Lesson UART

Clock Systems and Timing

Clock System & Timing

A crystal oscillator is typically used to drive a processor's clock. You will find that many external crystal oscillator clocks are 20Mhz or less. A processor will utilize a "phased-lock-loop" or "PLL" to generate a faster clock than the crystal. So, you could have a 4Mhz crystal, and the PLL can be used to internally multiply the clock to provide 96Mhz to the processor. The same 96Mhz is then fed to microcontroller peripherals. Many of the peripherals have a register that can divide this higher clock to slower peripherals that may not require a high clock rate.

Figure 1. Clock system of LPC17xx 
 
On the SJ2 board, the 12 Mhz is fed through "PLL" to multiply the frequency to 96 Mhz, which is routed to the core CPU, and to the peripheral clock divider. This single peripheral clock divider then gives you the capability to divide the clock before it goes out to the rest of the peripherals such as I2C, SPI, UART, ADC, PWM etc.
 

Phase Locked Loop (PLL)

What is a PLL?

A PLL is a control system that takes in a reference signal at a particular frequency and creates a higher frequency signal. Technically, they can also be used to make lower frequency signals, but a simple frequency divider could easily accomplish this and a frequency divider is simple hardware. 

How do PLLs work? 

Figure 2. PLL System Diagram

Frequency Divider

If the input is a square wave, this device will reduce the number of edges per second proportional to M.

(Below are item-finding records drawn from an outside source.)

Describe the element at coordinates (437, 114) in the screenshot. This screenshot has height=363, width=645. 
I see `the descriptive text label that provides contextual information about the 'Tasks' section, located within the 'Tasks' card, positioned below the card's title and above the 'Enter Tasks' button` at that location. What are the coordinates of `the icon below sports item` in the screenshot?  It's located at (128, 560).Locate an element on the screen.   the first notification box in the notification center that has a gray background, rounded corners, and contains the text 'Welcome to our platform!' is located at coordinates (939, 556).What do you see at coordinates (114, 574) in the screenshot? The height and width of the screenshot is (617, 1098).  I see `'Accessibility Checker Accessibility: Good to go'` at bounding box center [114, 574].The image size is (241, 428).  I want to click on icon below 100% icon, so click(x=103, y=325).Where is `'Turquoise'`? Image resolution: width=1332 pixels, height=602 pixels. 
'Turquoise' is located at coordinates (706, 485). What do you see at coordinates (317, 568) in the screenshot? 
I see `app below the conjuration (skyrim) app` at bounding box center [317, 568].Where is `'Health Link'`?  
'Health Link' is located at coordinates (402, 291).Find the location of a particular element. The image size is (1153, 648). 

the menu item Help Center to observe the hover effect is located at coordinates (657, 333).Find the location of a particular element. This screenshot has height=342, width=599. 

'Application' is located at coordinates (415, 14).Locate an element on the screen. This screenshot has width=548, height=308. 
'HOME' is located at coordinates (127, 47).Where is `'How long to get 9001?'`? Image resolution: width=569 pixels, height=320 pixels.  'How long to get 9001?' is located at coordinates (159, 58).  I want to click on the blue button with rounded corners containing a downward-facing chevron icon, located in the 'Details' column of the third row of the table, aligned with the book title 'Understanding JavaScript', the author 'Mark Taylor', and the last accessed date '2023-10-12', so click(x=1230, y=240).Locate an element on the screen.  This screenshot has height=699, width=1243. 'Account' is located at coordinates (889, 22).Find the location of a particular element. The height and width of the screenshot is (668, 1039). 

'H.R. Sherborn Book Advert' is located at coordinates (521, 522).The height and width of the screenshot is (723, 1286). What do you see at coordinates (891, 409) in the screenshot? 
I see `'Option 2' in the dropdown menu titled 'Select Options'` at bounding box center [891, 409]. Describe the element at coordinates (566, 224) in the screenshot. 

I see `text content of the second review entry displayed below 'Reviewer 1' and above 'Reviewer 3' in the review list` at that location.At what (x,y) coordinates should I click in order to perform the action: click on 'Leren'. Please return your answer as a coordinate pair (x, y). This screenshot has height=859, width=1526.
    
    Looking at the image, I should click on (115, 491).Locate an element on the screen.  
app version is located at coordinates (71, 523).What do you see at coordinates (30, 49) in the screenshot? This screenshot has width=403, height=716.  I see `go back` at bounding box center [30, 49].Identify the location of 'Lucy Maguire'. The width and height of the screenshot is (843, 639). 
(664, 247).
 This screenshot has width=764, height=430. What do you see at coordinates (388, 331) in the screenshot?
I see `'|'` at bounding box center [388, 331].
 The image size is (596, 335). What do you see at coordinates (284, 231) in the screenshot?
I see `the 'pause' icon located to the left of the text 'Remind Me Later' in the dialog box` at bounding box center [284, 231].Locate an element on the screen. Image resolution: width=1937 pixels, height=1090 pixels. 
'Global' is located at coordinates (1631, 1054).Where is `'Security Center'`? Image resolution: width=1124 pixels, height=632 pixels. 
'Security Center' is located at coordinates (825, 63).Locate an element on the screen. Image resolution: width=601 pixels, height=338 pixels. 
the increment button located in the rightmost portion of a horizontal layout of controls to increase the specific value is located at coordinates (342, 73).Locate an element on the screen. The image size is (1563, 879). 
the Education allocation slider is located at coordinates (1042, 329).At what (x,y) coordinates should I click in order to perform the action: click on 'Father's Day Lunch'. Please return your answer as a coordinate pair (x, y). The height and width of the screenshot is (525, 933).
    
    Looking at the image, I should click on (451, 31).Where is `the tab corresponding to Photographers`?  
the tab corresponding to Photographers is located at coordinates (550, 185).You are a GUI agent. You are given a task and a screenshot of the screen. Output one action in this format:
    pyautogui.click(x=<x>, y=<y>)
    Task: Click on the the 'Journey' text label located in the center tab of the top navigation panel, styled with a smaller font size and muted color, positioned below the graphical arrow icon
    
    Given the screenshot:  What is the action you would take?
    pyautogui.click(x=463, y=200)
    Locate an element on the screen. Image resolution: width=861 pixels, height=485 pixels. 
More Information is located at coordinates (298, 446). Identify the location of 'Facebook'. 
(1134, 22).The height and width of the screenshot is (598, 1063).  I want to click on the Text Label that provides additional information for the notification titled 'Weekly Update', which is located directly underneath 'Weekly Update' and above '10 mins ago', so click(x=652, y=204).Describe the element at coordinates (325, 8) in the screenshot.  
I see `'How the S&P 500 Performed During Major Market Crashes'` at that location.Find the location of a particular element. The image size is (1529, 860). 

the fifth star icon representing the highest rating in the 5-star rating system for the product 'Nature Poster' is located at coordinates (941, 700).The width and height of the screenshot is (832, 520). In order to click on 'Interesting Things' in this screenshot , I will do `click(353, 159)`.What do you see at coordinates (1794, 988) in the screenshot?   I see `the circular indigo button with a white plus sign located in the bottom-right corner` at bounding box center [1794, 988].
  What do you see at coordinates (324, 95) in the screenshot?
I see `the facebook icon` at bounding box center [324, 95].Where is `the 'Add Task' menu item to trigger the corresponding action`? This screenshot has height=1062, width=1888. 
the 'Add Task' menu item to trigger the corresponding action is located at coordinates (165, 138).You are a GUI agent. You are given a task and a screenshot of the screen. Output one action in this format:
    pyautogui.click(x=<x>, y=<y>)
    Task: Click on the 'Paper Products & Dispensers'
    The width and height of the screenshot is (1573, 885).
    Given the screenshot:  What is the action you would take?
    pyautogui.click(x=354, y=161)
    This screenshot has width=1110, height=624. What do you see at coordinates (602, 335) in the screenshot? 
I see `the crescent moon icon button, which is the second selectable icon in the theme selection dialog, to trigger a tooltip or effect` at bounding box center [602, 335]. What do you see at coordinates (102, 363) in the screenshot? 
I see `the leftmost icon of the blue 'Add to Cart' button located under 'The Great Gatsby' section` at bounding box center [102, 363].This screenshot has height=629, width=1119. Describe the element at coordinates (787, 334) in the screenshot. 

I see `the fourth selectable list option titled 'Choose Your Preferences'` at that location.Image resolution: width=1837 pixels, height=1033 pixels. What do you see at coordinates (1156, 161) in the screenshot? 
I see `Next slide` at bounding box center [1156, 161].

VCO (Voltage Controlled Output)

This a voltage to frequency converter. The higher the input voltage, the higher the output frequency will be.

Phase Comparator

This is used to check if the two frequencies match each other. This device checks for matches by taking two signals and comparing their phase's. 

Loop Filter

This converts the pulse output from the Phase comparator to a DC voltage.

Programmable Divider

This is frequency divider that divide the frequency of the input signal by the number it is set to.

How does everything work together?

The Phase Comparator and loop filter will drive the voltage input of VCO up until it begins to see that both signals are synchronized (or locked) with each other. At this point, the PLL has created an output signal with the same frequency as the input reference signal.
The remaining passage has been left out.